▸ **YOUR INSTRUCTIONS**
Your answer must be the records below, repeated exactly, with every picture left out.

[Pixel coordinate grounding data]
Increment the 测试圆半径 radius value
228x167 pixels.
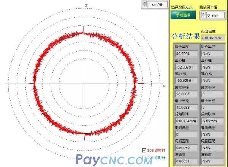204,13
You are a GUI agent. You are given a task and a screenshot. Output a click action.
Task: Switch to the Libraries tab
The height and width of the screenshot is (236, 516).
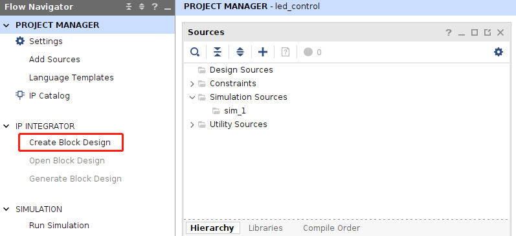[x=265, y=228]
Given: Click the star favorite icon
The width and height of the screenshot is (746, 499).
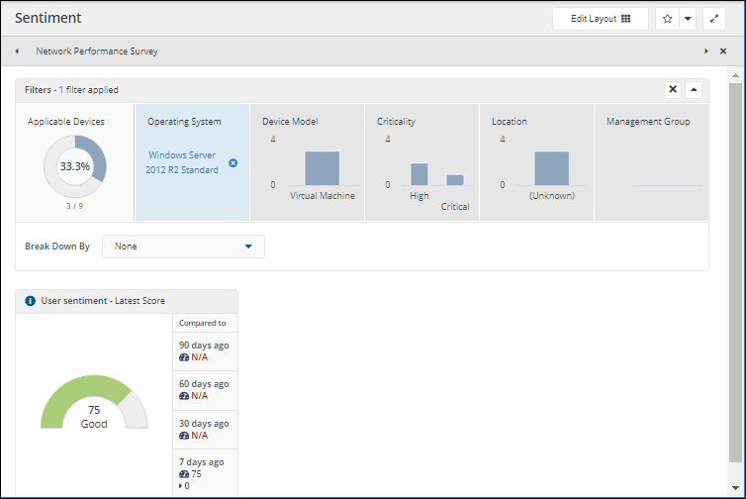Looking at the screenshot, I should (667, 19).
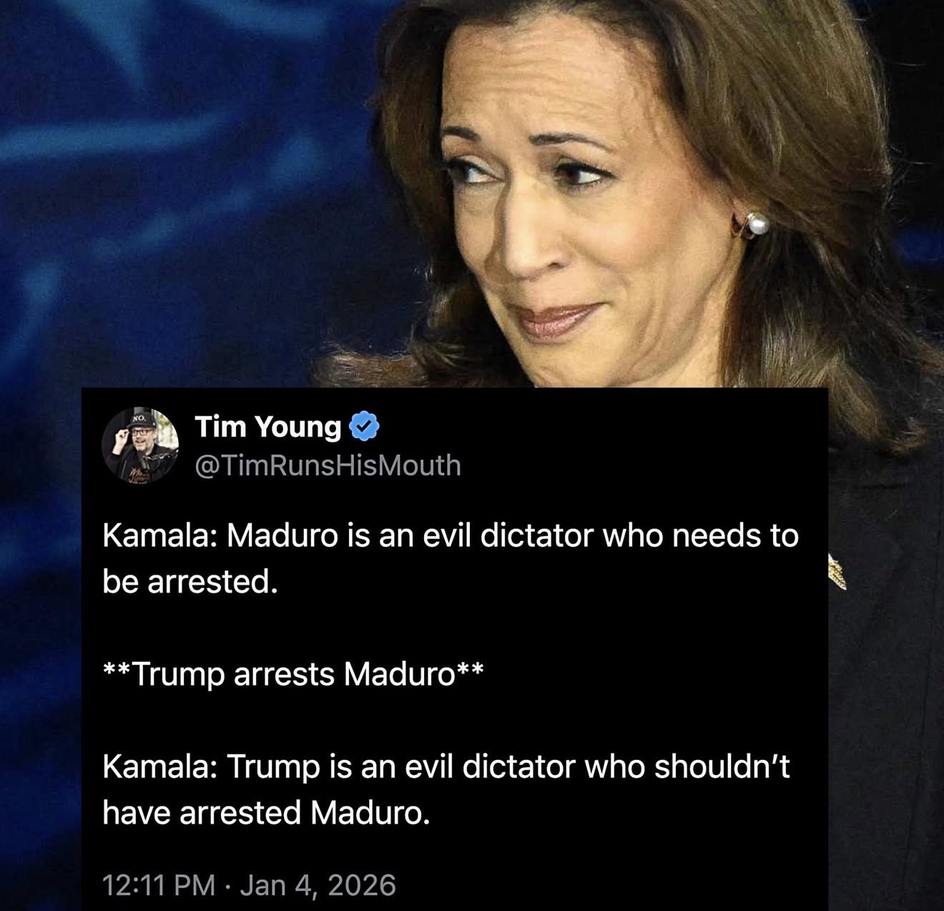Select the Jan 4, 2026 date
944x911 pixels.
click(318, 885)
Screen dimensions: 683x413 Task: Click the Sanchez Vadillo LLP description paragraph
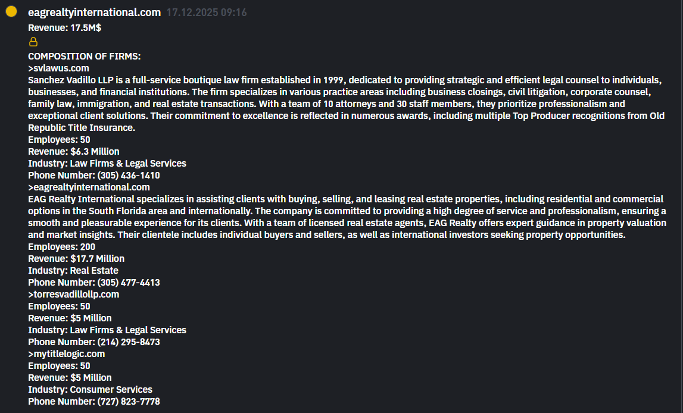coord(345,104)
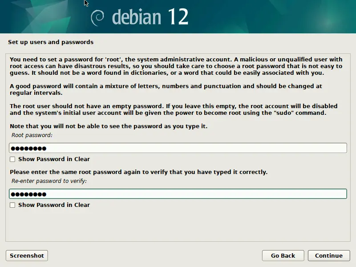Viewport: 356px width, 267px height.
Task: Tick Show Password in Clear under verify field
Action: click(x=12, y=205)
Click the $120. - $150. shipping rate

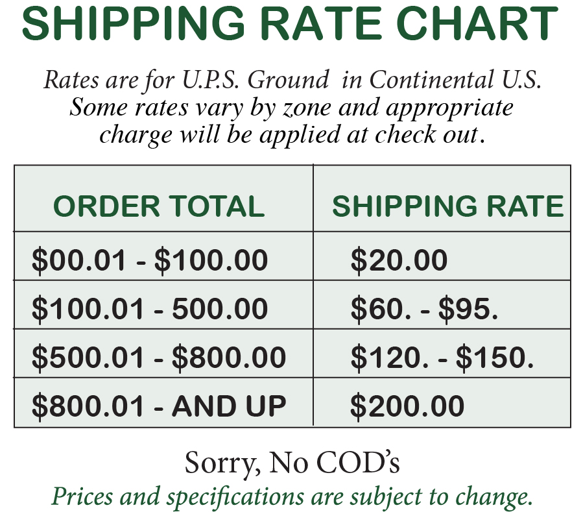coord(442,358)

▸ **WRITTEN ANSWER**
Increment the 测试圆半径 radius value
228x167 pixels.
204,13
You are a GUI agent. You are given a task and a screenshot. Output a click action.
Task: Switch to the Libraries tab
The height and width of the screenshot is (236, 516).
[x=265, y=228]
Given: Click the star favorite icon
The width and height of the screenshot is (746, 499).
Looking at the screenshot, I should (667, 19).
Select the Jan 4, 2026 date
944x911 pixels.
click(318, 885)
Screen dimensions: 683x413 Task: Click the Sanchez Vadillo LLP description paragraph
coord(345,104)
Viewport: 356px width, 267px height.
Task: Tick Show Password in Clear under verify field
Action: click(x=12, y=205)
Click the $120. - $150. shipping rate

coord(442,358)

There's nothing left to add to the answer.